Stored items:
===============

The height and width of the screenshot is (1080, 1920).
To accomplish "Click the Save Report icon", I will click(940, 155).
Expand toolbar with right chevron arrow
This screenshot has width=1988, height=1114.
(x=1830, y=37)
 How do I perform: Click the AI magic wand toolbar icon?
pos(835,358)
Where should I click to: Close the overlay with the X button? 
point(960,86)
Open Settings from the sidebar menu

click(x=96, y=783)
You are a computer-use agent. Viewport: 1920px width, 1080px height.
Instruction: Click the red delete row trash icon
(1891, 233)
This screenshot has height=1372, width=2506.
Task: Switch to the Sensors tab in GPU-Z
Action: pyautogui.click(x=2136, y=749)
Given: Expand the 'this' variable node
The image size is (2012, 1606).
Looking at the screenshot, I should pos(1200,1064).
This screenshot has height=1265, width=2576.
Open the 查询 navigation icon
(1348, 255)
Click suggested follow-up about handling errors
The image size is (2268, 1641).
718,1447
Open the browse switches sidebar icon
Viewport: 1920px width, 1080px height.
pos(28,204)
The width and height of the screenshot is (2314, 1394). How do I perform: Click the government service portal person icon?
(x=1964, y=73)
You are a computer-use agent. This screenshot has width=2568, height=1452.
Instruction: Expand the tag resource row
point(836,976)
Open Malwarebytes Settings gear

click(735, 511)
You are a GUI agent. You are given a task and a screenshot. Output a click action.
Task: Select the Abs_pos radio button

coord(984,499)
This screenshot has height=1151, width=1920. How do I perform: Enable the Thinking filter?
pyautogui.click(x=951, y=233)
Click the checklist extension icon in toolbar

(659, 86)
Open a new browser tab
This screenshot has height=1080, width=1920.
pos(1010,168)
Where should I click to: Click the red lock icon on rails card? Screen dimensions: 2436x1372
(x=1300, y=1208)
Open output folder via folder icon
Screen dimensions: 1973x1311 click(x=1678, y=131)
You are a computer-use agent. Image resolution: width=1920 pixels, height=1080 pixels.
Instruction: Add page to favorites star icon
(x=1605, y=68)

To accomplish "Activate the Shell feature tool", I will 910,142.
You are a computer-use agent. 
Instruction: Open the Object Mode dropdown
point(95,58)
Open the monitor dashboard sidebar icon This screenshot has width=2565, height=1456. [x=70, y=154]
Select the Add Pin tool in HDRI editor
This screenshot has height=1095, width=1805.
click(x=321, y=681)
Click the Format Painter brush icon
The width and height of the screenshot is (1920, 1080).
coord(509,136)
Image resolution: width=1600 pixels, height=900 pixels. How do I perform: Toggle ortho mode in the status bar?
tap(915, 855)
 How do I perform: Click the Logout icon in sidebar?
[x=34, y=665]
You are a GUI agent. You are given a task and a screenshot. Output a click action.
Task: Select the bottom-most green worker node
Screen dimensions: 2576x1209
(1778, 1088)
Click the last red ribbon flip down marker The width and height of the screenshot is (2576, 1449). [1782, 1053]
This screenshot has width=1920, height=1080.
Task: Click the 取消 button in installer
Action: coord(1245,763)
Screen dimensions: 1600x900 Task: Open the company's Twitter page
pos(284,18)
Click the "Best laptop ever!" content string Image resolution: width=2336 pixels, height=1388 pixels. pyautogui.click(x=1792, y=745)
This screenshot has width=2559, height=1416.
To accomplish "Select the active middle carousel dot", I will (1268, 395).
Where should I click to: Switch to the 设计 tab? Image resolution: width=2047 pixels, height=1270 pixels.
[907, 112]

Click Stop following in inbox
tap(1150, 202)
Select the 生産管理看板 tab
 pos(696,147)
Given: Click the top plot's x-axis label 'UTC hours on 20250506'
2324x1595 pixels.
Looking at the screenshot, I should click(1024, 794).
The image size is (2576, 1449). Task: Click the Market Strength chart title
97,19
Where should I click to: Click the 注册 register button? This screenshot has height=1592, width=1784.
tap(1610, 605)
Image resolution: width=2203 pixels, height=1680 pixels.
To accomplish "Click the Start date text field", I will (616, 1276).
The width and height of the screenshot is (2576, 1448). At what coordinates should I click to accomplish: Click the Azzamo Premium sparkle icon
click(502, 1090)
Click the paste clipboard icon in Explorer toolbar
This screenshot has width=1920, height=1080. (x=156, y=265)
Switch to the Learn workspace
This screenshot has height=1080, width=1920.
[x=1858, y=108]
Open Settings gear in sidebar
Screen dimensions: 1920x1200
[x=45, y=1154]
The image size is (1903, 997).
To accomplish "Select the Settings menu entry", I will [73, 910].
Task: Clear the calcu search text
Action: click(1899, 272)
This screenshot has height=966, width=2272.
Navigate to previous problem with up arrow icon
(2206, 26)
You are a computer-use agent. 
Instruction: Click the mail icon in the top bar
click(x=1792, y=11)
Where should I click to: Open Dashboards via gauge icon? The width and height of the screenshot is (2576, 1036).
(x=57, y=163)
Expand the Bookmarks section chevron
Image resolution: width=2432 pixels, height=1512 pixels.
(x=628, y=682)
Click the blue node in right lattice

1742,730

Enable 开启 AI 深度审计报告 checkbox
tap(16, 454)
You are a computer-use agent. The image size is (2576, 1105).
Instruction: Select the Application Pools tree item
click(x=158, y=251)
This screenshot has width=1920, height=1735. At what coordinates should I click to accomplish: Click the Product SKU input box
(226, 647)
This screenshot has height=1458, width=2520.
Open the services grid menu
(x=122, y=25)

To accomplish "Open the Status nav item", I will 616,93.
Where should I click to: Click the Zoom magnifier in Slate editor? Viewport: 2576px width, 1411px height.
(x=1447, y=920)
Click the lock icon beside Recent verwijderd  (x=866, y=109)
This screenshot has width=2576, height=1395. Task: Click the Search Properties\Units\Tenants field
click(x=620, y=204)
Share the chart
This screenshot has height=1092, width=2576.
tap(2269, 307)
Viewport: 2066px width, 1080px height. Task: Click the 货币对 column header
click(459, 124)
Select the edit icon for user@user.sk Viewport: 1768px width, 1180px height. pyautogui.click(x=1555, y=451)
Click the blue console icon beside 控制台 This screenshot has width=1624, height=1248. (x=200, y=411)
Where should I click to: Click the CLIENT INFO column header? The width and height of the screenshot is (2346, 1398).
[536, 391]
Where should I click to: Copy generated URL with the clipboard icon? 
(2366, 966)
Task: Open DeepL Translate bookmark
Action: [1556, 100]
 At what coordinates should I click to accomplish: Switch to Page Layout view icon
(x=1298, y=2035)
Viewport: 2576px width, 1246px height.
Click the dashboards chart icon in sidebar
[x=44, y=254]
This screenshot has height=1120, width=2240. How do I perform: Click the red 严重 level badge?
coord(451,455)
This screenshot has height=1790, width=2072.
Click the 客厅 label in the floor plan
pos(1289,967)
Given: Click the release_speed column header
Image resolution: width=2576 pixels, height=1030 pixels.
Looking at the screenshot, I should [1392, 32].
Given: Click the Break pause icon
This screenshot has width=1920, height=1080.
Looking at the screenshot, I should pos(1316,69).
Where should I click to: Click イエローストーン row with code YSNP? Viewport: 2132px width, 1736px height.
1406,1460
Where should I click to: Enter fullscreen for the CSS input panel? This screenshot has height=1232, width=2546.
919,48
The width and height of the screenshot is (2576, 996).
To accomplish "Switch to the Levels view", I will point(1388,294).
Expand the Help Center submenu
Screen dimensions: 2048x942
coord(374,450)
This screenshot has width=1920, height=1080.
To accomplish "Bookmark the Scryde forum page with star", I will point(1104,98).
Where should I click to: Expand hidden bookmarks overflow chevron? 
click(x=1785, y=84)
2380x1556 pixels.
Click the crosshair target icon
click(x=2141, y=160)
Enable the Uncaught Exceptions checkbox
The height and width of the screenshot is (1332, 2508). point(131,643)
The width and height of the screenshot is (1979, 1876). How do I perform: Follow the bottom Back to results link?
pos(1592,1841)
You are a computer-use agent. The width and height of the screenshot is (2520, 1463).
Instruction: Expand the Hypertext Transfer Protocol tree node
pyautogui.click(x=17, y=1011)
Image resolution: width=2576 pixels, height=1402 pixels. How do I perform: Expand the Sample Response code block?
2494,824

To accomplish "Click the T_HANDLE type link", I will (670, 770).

===============

Your answer must be the lines above, unchanged, from the first one through the line that holds "Given: Expand the 'this' variable node", inclusive, and no others.

RESULT OF THE EXERCISE:
The height and width of the screenshot is (1080, 1920).
To accomplish "Click the Save Report icon", I will click(940, 155).
Expand toolbar with right chevron arrow
This screenshot has width=1988, height=1114.
(x=1830, y=37)
 How do I perform: Click the AI magic wand toolbar icon?
pos(835,358)
Where should I click to: Close the overlay with the X button? 
point(960,86)
Open Settings from the sidebar menu

click(x=96, y=783)
You are a computer-use agent. Viewport: 1920px width, 1080px height.
Instruction: Click the red delete row trash icon
(1891, 233)
This screenshot has height=1372, width=2506.
Task: Switch to the Sensors tab in GPU-Z
Action: pyautogui.click(x=2136, y=749)
Given: Expand the 'this' variable node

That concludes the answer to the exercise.